Hill explored the intense phenomenon further in the installation Is a Bell Ringing in the Empty Sky (2005), which consisted of two full-body, simultaneously recorded 30-minute images of the French actress Isabelle Huppert. One image was shot from slightly above her head, the other from thigh-level, signaling different degrees of authority. They were projected onto two large vertical screens (one leaning against the wall at a slight upward angle), yielding a multi-perspectival, nuanced portrait in motion.

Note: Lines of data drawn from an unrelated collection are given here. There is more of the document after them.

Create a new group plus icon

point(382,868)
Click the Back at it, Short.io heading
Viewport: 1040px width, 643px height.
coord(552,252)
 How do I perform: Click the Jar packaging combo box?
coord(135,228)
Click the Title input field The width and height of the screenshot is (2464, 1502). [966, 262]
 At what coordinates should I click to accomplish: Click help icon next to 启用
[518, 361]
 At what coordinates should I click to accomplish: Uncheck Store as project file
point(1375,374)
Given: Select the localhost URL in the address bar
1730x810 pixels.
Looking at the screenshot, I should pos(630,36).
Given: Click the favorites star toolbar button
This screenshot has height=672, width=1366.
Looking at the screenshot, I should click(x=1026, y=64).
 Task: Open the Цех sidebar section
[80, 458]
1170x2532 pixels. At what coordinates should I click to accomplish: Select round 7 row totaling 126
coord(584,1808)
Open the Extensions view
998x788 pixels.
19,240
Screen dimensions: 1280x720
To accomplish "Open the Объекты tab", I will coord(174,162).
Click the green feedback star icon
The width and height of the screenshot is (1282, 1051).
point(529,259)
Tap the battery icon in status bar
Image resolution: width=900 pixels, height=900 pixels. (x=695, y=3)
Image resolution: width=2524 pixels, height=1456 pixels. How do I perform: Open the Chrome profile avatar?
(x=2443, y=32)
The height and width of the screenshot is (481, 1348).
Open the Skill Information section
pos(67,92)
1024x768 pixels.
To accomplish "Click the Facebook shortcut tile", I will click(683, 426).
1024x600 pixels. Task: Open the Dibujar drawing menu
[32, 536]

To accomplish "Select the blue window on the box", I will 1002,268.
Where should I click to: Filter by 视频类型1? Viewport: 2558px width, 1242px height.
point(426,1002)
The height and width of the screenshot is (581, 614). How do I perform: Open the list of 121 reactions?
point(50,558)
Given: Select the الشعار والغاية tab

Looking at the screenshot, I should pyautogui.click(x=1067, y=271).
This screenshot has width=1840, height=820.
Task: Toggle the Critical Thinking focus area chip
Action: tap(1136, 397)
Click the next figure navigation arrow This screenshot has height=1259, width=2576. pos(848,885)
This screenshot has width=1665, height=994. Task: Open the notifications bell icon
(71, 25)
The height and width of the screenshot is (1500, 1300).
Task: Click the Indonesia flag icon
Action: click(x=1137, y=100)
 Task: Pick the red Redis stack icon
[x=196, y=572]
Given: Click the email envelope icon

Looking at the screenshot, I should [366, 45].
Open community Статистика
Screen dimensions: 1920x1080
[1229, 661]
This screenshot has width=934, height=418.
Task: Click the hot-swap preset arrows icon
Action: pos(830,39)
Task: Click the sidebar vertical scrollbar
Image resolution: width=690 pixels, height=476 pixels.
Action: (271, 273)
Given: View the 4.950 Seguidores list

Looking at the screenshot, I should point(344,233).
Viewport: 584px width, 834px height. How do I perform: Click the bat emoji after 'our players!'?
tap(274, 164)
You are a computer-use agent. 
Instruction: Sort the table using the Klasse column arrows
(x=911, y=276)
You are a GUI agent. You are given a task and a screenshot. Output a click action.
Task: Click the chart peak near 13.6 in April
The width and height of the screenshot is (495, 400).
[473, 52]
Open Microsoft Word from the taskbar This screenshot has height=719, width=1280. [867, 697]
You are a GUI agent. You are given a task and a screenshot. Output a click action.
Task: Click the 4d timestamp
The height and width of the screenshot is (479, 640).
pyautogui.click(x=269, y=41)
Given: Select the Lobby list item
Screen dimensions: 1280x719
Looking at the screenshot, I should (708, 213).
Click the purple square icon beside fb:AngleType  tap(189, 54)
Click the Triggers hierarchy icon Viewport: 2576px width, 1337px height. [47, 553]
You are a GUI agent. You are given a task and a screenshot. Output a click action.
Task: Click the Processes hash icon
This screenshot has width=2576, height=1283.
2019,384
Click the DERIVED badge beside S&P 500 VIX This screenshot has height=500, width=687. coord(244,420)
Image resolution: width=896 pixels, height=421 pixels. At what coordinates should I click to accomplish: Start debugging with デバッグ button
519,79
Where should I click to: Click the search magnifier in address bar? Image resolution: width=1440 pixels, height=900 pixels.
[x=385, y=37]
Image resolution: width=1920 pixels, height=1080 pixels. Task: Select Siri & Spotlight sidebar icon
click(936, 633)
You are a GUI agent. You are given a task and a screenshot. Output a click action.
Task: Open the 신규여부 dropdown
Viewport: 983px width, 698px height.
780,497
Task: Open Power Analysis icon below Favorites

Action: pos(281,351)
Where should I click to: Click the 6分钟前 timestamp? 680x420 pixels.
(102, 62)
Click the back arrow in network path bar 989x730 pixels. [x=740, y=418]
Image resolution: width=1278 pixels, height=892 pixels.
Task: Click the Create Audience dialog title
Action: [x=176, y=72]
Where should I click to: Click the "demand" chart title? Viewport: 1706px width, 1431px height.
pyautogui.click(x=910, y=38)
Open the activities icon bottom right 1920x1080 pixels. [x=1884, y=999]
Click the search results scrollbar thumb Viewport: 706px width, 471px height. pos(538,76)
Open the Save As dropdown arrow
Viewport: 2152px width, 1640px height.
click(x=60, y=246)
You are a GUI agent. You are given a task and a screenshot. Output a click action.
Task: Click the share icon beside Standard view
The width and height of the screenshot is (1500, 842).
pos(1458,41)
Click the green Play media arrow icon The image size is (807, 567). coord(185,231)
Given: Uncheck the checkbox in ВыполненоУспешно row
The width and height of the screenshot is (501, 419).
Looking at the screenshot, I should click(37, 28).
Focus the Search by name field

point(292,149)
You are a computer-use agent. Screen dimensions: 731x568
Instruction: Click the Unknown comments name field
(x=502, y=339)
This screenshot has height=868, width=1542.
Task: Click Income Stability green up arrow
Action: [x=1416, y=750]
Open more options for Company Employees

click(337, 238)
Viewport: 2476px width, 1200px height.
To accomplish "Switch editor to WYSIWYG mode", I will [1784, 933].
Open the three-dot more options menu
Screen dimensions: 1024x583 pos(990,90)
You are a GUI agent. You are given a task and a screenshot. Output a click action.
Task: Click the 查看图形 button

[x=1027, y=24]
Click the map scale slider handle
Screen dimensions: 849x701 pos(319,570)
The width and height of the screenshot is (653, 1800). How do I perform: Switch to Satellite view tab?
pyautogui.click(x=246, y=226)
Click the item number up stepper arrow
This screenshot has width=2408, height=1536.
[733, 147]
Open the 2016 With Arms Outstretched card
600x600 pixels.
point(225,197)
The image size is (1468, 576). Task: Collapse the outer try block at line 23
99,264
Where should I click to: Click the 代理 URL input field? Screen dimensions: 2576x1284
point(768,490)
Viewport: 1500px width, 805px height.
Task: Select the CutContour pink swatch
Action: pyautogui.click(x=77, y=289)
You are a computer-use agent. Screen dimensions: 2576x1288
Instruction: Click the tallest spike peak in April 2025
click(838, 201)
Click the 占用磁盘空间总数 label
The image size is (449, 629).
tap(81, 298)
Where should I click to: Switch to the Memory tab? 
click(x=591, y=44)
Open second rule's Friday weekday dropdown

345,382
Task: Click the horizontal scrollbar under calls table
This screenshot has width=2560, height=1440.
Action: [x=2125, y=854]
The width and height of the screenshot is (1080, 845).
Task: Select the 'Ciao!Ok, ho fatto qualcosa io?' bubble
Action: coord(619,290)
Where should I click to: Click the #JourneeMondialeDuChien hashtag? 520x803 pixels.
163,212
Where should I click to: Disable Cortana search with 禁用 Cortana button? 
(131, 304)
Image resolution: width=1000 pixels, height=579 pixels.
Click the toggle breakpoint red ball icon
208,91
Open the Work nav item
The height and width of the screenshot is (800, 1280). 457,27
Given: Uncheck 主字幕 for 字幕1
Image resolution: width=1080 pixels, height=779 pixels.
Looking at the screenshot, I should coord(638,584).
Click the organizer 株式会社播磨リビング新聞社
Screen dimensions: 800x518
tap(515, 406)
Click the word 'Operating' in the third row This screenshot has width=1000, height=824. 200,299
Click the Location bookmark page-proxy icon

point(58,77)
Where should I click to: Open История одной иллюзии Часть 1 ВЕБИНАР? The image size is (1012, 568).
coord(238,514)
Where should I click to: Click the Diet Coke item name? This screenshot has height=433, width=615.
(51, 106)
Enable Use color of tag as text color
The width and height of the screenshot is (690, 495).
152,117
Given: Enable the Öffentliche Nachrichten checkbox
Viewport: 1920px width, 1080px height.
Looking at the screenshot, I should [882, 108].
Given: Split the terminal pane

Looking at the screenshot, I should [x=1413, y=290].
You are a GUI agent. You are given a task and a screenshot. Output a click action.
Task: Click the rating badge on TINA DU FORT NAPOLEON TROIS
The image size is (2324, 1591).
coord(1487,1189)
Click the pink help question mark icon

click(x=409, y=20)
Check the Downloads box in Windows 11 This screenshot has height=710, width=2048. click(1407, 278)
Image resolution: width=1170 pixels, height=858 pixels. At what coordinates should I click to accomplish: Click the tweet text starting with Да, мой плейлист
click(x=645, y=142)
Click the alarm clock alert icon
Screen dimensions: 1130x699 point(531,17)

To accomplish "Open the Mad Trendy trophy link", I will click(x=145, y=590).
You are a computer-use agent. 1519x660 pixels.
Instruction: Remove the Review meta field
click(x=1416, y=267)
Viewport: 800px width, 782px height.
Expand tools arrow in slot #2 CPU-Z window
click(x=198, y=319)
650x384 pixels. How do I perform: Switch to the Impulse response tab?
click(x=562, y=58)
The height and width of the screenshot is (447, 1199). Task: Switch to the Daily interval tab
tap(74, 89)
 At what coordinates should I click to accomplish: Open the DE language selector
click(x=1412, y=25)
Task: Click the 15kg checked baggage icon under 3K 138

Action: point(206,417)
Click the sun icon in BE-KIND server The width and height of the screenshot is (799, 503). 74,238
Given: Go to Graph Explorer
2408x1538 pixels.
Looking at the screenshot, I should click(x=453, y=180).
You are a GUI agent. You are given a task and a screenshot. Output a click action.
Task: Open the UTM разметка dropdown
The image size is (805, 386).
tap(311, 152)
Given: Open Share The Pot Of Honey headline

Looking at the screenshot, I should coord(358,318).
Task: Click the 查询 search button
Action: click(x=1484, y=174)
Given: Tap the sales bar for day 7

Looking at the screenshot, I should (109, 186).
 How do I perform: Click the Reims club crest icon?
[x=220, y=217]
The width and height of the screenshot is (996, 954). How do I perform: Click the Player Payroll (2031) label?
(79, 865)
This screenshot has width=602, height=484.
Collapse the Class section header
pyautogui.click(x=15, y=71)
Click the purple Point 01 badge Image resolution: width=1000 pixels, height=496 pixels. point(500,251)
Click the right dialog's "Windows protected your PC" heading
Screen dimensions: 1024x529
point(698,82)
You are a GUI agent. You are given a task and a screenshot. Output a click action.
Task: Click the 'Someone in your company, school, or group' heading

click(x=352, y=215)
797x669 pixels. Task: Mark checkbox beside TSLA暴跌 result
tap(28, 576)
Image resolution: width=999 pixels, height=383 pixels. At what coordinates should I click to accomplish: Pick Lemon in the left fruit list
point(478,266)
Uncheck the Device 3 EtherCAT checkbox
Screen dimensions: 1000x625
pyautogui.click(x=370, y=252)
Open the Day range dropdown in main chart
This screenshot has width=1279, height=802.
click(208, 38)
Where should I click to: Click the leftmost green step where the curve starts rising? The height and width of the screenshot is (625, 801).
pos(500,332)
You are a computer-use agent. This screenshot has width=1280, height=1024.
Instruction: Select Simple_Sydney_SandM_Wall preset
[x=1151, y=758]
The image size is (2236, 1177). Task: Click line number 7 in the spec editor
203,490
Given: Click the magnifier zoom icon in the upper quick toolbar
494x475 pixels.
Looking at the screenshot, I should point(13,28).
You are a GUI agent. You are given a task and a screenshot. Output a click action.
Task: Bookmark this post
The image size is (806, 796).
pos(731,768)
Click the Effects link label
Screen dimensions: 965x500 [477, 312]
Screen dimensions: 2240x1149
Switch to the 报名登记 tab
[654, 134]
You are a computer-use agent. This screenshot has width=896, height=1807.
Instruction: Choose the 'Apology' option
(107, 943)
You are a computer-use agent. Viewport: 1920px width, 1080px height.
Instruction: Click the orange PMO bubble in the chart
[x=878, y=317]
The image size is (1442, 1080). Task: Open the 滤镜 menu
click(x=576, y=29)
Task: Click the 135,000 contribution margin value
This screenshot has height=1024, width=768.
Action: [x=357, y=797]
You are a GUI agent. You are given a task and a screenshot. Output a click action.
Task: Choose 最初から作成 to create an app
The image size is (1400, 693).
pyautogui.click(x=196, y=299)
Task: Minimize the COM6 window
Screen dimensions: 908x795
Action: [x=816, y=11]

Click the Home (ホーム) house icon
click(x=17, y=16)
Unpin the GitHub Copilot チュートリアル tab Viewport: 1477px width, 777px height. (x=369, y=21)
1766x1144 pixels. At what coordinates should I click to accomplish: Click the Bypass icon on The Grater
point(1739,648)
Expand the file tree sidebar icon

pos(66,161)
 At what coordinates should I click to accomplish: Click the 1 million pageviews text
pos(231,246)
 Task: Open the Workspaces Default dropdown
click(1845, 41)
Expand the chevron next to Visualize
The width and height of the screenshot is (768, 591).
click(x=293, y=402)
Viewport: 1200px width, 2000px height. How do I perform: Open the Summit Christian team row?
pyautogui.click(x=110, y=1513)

==Exhibitions and collections==
After its appearance at the Musée d'art contemporain de Lyon (France) in 1997, Viewer was exhibited at the Aarhus Kunstmuseum (Denmark, 1999), Kunstmuseum Wolfsburg (2001, Germany), San Francisco Museum of Modern Art (2005), MIS - Museu da Imagem e do Som (2010, São Paulo), Center for Contemporary Art Tel Aviv (2013), Suwon Art Museum (2019), and Art Museum of Guangzhou Academy of Fine Arts (2024), among other venues. It appeared in surveys including "Voici, 100 ans d'art contemporain" (Palais des Beaux-Arts, Brussels, 2000), "Take Two. Worlds and Views" (Museum of Modern Art, 2005), and "Beyond Cinema: The Art of Projection" (Museum für Gegenwart, Berlin, 2006).

Viewer belongs to the art collections of the Museum of Modern Art, Louisiana Museum of Modern Art (Denmark), and Rachel and Jean-Pierre Lehmann.